Stored data:
────

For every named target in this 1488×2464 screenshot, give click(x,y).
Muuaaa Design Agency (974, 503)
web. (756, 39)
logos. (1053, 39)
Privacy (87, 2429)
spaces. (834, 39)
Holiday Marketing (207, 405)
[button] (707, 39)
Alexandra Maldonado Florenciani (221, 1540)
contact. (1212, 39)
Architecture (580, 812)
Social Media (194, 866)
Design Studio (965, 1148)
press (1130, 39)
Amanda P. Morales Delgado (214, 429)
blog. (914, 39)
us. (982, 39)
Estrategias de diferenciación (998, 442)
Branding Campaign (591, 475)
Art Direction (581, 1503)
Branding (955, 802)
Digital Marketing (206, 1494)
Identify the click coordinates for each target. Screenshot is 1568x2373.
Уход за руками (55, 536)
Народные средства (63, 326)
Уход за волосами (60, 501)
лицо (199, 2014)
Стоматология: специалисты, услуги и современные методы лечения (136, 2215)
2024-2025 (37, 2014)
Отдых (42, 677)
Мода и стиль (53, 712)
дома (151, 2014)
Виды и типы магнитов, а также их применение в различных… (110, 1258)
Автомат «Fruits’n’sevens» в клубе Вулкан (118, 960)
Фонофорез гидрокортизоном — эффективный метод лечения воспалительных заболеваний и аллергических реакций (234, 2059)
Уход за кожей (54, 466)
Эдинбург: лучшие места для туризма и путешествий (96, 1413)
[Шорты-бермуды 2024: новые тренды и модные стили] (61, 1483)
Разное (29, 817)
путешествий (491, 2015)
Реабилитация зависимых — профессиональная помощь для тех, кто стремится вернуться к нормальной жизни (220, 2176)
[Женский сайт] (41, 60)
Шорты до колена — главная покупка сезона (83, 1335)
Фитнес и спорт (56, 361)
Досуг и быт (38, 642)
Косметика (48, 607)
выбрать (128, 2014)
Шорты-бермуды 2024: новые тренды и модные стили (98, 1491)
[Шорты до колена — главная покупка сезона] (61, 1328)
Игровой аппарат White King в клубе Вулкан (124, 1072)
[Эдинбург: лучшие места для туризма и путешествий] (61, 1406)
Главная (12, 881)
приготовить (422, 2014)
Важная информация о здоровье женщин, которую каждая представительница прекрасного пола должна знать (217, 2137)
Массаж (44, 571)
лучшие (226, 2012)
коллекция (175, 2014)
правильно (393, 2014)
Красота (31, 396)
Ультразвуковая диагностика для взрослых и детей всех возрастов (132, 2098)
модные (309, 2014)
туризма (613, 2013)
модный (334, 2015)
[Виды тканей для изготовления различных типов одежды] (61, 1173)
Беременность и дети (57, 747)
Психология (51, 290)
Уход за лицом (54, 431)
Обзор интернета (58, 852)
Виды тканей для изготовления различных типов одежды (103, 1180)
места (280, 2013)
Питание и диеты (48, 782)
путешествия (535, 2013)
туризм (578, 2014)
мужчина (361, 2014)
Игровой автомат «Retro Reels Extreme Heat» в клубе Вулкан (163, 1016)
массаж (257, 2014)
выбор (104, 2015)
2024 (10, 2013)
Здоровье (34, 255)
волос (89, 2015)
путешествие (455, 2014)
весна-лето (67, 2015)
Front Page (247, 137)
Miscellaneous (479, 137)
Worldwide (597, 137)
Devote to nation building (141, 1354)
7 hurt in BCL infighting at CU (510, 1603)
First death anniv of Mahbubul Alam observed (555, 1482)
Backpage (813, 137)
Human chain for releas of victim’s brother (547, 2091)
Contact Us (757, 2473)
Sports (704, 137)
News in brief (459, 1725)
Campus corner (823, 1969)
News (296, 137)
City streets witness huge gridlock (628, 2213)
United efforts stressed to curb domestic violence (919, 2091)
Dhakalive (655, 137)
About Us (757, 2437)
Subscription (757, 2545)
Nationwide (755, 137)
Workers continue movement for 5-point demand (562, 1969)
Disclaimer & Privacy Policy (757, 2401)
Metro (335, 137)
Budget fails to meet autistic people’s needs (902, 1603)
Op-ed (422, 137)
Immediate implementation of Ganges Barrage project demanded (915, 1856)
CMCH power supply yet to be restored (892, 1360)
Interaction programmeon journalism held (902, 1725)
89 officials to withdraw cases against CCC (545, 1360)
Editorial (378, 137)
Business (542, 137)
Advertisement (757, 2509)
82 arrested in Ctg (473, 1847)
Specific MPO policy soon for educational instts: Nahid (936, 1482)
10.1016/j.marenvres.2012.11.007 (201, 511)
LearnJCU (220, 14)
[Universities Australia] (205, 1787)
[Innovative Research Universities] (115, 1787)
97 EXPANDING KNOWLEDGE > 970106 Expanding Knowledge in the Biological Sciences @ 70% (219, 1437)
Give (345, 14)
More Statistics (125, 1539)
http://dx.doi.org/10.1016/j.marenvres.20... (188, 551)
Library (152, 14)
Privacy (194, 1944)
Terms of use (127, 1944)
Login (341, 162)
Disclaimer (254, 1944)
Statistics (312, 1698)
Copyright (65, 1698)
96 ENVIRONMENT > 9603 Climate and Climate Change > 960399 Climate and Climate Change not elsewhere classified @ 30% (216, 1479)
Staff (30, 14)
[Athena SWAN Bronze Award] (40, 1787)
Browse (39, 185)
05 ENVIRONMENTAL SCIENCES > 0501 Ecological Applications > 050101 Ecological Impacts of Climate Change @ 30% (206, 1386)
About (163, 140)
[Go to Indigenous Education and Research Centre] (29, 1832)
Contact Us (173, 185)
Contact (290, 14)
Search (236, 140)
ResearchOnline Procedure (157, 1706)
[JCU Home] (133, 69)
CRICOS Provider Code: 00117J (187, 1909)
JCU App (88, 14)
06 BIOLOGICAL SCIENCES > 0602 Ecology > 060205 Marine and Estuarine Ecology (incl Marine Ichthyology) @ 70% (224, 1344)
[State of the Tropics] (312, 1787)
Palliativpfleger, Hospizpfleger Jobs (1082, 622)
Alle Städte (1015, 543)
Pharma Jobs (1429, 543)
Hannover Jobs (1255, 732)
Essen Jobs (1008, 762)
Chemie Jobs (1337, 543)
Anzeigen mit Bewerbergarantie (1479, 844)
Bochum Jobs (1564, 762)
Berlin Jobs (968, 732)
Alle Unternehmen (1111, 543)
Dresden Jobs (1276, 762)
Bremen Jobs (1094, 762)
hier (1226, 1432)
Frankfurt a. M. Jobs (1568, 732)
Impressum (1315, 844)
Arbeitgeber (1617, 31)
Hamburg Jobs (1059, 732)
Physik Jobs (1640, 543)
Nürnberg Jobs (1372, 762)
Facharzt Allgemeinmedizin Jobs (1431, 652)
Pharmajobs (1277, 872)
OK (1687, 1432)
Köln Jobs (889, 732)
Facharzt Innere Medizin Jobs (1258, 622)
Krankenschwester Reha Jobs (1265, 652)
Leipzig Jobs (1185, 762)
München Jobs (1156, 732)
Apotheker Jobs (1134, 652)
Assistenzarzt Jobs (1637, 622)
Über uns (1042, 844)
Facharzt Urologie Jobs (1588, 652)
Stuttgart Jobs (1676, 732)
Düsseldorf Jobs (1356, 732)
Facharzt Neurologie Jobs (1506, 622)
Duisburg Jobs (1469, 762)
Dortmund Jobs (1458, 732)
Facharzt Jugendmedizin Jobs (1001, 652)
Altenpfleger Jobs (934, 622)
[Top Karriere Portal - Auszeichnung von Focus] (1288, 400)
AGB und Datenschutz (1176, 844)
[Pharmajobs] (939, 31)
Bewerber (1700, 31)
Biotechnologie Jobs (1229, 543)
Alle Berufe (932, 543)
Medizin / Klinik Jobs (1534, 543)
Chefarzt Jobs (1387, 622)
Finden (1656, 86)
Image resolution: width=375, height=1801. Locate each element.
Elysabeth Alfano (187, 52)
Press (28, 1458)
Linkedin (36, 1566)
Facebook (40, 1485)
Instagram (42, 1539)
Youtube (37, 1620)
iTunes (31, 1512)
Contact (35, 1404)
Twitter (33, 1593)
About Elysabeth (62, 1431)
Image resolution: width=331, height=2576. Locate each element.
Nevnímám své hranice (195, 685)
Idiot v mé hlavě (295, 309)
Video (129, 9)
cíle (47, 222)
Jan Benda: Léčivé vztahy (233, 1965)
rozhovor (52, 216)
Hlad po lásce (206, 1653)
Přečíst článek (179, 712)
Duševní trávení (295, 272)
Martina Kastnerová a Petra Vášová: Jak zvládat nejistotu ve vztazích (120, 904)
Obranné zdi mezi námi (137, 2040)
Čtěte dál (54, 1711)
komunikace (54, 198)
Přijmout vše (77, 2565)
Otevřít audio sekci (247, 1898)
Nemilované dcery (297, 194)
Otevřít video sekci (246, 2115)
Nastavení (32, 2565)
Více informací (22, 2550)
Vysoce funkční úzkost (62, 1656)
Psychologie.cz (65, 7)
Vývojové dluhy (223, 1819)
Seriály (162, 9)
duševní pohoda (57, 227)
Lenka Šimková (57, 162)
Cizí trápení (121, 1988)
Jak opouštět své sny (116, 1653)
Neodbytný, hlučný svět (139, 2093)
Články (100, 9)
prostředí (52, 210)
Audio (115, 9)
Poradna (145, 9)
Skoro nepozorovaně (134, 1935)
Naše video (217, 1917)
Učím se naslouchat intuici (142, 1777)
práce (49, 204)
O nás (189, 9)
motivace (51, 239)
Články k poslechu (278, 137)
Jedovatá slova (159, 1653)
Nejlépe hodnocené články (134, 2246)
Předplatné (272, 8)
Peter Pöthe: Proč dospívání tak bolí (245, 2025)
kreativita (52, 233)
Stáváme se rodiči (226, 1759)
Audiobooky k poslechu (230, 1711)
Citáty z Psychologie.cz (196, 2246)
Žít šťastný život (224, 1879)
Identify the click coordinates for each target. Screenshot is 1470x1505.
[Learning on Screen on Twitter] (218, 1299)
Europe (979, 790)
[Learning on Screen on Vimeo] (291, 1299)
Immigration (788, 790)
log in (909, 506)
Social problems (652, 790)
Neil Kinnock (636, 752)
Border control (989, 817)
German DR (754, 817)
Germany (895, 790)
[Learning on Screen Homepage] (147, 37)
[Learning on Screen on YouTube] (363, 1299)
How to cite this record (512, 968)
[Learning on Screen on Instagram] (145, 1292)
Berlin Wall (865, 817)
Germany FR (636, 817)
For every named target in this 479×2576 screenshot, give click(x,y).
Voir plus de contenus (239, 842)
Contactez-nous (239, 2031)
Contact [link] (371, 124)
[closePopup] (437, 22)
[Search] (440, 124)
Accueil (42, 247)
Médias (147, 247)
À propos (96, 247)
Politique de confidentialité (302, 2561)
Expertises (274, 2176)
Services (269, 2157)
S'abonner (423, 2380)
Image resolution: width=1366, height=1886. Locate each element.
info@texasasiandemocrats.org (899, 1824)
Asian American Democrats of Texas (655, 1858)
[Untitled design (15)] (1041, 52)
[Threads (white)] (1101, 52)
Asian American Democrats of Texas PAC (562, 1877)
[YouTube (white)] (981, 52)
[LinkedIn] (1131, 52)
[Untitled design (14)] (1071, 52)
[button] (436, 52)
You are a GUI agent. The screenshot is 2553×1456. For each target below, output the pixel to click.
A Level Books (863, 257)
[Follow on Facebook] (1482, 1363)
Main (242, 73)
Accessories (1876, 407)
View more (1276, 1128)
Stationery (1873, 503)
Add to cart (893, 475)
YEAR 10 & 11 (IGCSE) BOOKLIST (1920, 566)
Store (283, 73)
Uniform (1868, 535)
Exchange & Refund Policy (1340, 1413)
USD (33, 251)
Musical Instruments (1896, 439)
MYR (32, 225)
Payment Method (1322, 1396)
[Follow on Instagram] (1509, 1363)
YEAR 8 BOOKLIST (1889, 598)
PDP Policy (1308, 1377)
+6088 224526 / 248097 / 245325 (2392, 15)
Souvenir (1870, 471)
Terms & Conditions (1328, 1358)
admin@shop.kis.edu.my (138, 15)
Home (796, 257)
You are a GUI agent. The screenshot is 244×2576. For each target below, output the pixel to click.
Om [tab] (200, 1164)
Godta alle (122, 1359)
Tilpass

────

> Aim of the task: All that is needed is the exact run of lines above from the line containing "Dresden Jobs (1276, 762)" through the line containing "Image resolution: width=331, height=2576.", both of them included.

> Final answer:
Dresden Jobs (1276, 762)
Bremen Jobs (1094, 762)
hier (1226, 1432)
Frankfurt a. M. Jobs (1568, 732)
Impressum (1315, 844)
Arbeitgeber (1617, 31)
Hamburg Jobs (1059, 732)
Physik Jobs (1640, 543)
Nürnberg Jobs (1372, 762)
Facharzt Allgemeinmedizin Jobs (1431, 652)
Pharmajobs (1277, 872)
OK (1687, 1432)
Köln Jobs (889, 732)
Facharzt Innere Medizin Jobs (1258, 622)
Krankenschwester Reha Jobs (1265, 652)
Leipzig Jobs (1185, 762)
München Jobs (1156, 732)
Apotheker Jobs (1134, 652)
Assistenzarzt Jobs (1637, 622)
Über uns (1042, 844)
Facharzt Urologie Jobs (1588, 652)
Stuttgart Jobs (1676, 732)
Düsseldorf Jobs (1356, 732)
Facharzt Neurologie Jobs (1506, 622)
Duisburg Jobs (1469, 762)
Dortmund Jobs (1458, 732)
Facharzt Jugendmedizin Jobs (1001, 652)
Altenpfleger Jobs (934, 622)
[Top Karriere Portal - Auszeichnung von Focus] (1288, 400)
AGB und Datenschutz (1176, 844)
[Pharmajobs] (939, 31)
Bewerber (1700, 31)
Biotechnologie Jobs (1229, 543)
Alle Berufe (932, 543)
Medizin / Klinik Jobs (1534, 543)
Chefarzt Jobs (1387, 622)
Finden (1656, 86)
Image resolution: width=375, height=1801. Locate each element.
Elysabeth Alfano (187, 52)
Press (28, 1458)
Linkedin (36, 1566)
Facebook (40, 1485)
Instagram (42, 1539)
Youtube (37, 1620)
iTunes (31, 1512)
Contact (35, 1404)
Twitter (33, 1593)
About Elysabeth (62, 1431)
Image resolution: width=331, height=2576. Locate each element.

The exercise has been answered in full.